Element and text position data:

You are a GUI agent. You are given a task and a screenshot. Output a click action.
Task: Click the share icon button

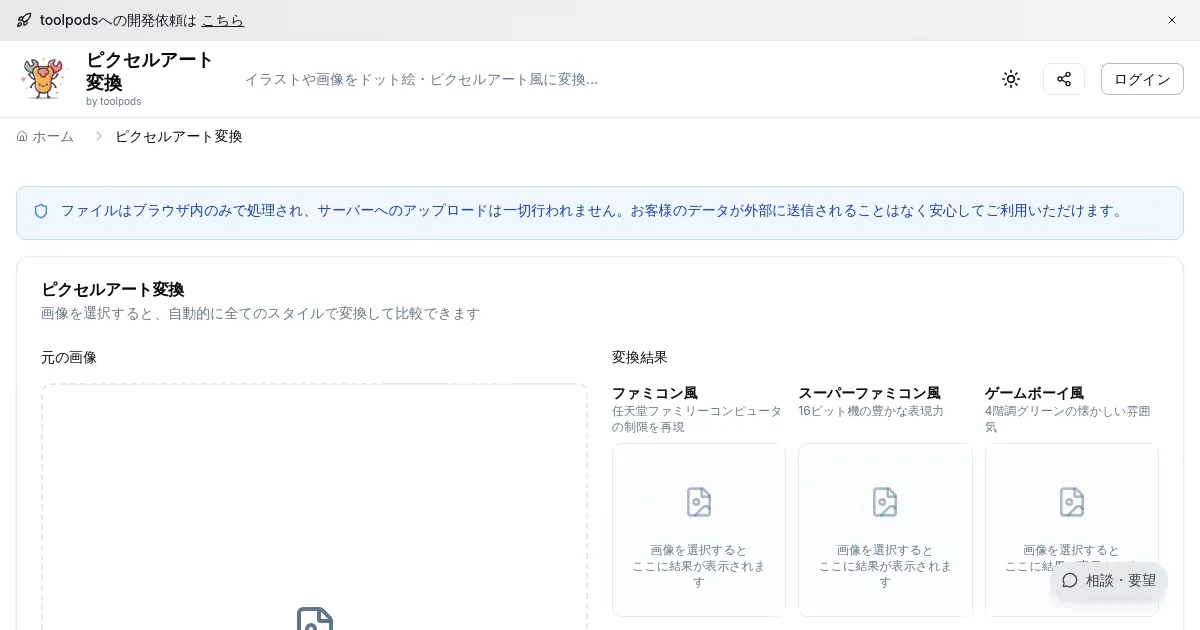coord(1064,79)
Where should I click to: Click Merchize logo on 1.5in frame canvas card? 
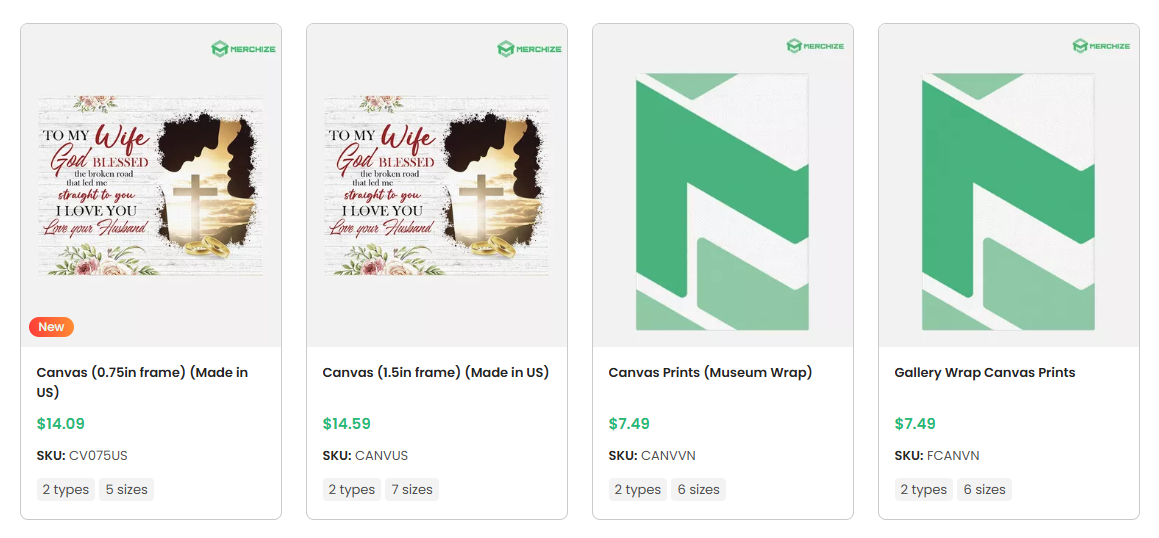(x=529, y=49)
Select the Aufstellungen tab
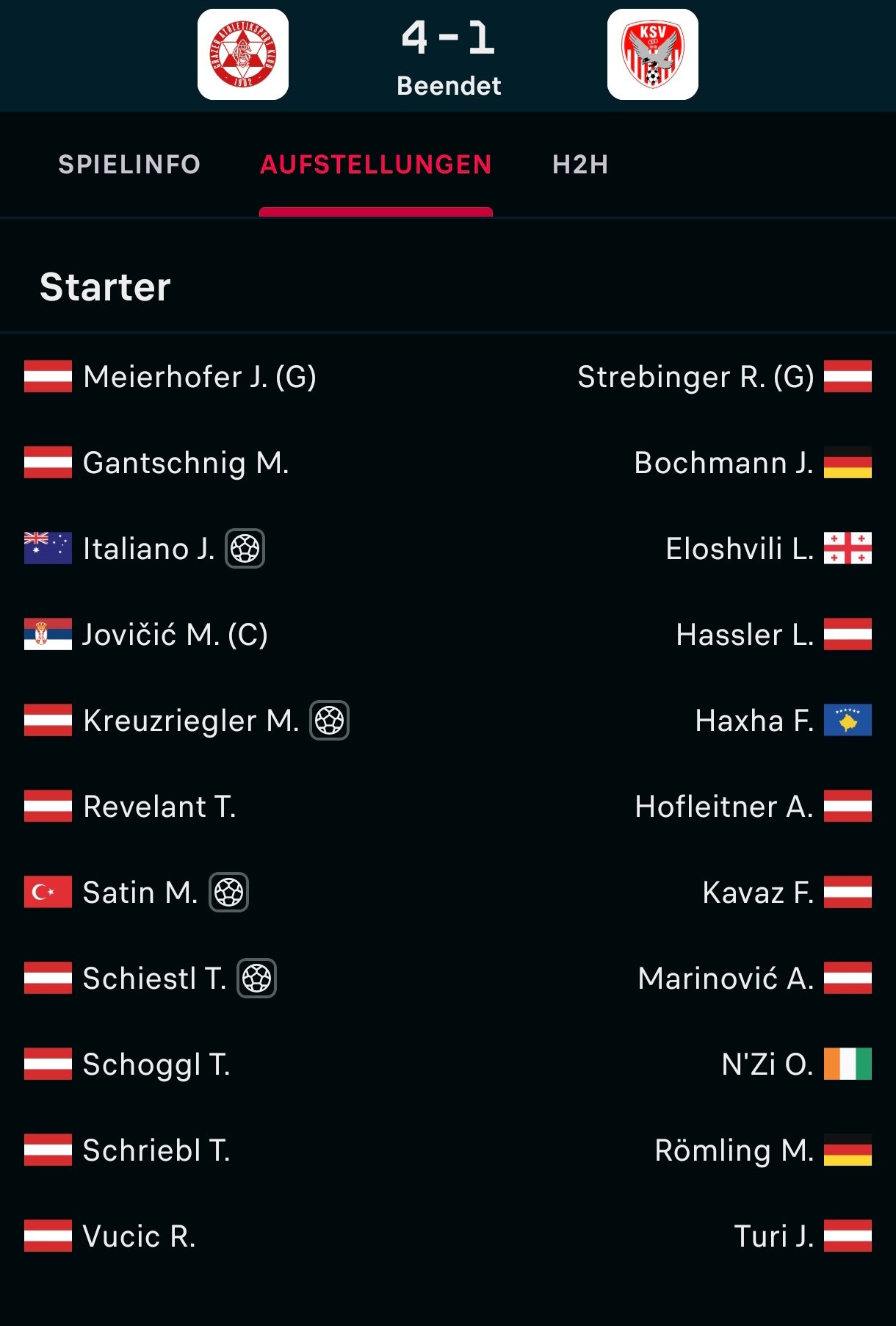 click(376, 165)
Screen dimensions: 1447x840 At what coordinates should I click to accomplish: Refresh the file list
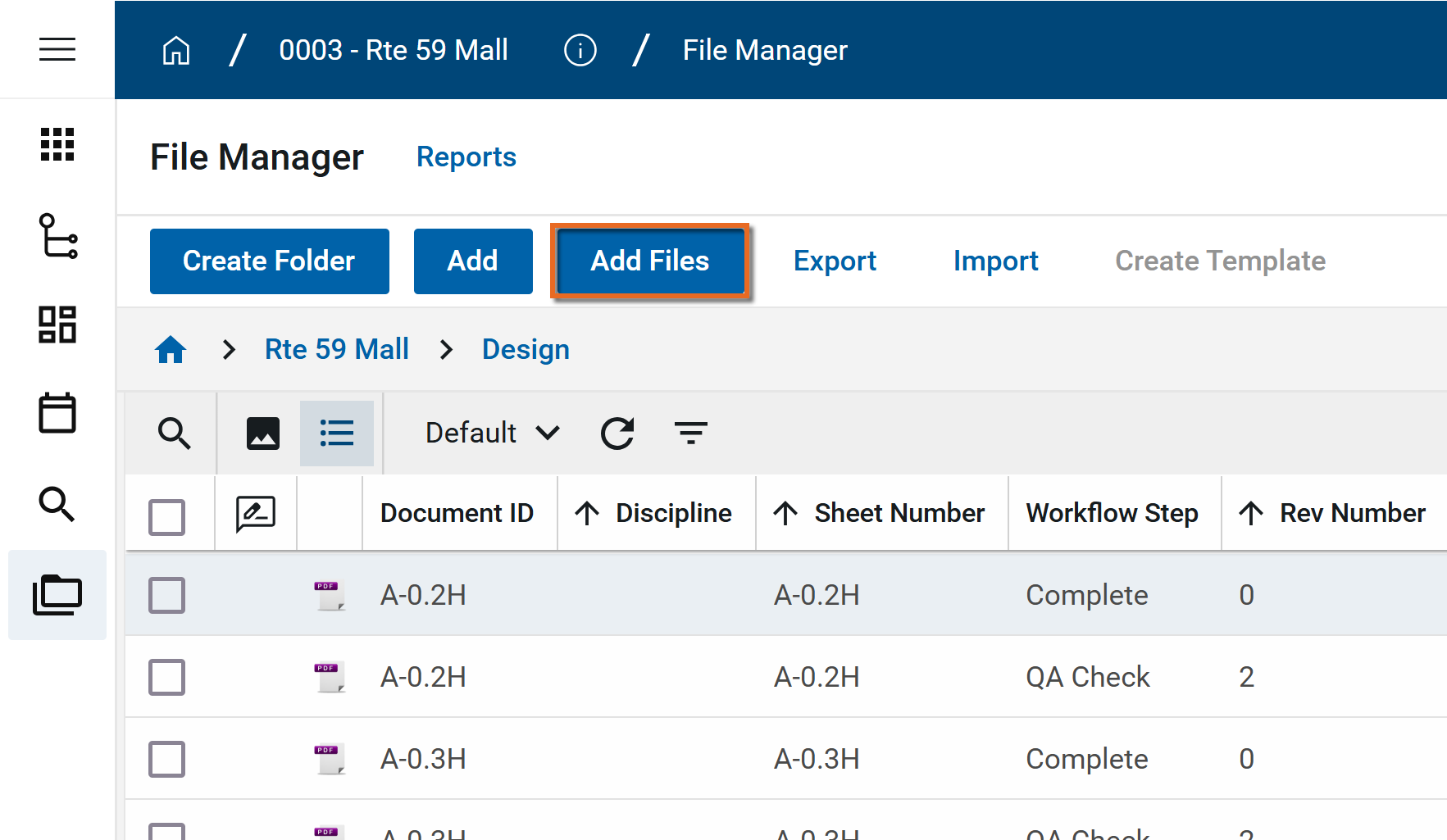point(617,434)
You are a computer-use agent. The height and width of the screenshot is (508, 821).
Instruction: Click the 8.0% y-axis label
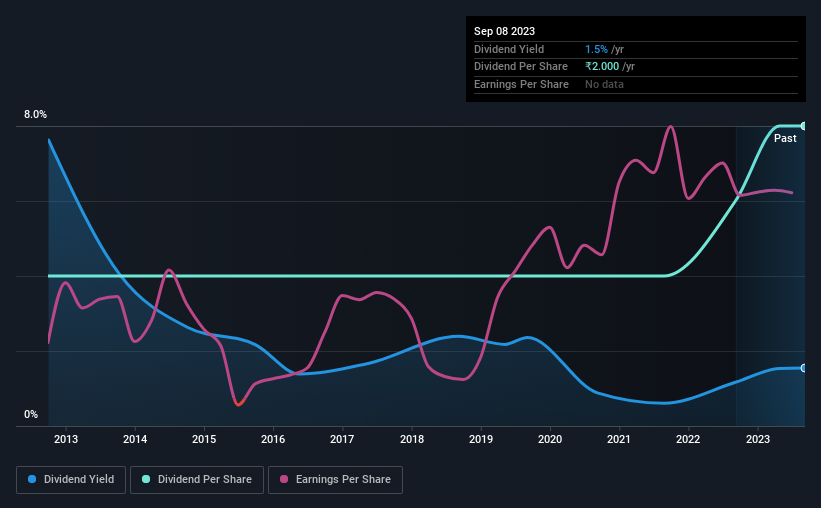tap(35, 114)
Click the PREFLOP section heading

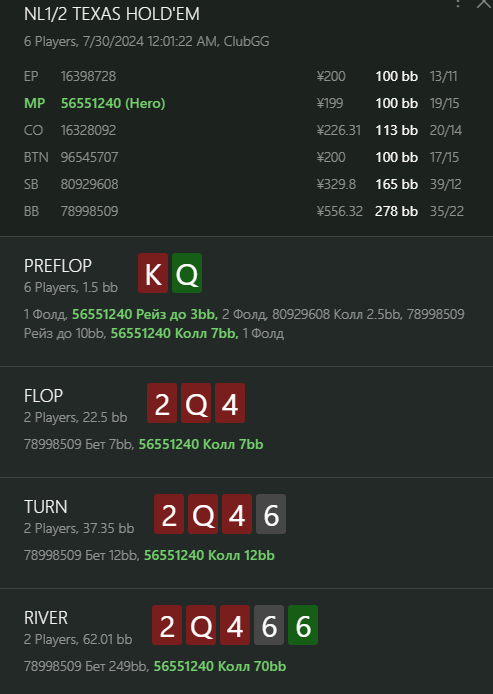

**Task to complete:**
Please rewrite the material above as a Markdown table with the columns "Row" and "Text", one row per line, leaving out blank lines. Leave the pictures out of the answer.

**Completed exercise:**
| Row | Text |
|---|---|
| 1 | You are a GUI agent. You are given a task and a screenshot. Output a click action. |
| 2 | Task: Click the share icon button |
| 3 | coord(1064,79) |
| 4 | Where should I click to: Click Merchize logo on 1.5in frame canvas card?  |
| 5 | (x=529, y=49) |
| 6 | Select the Aufstellungen tab |
| 7 |  click(376, 165) |
| 8 | Screen dimensions: 1447x840 At what coordinates should I click to accomplish: Refresh the file list |
| 9 | point(617,434) |
| 10 | You are a computer-use agent. The height and width of the screenshot is (508, 821). |
| 11 | Instruction: Click the 8.0% y-axis label |
| 12 | tap(35, 114) |
| 13 | Click the PREFLOP section heading |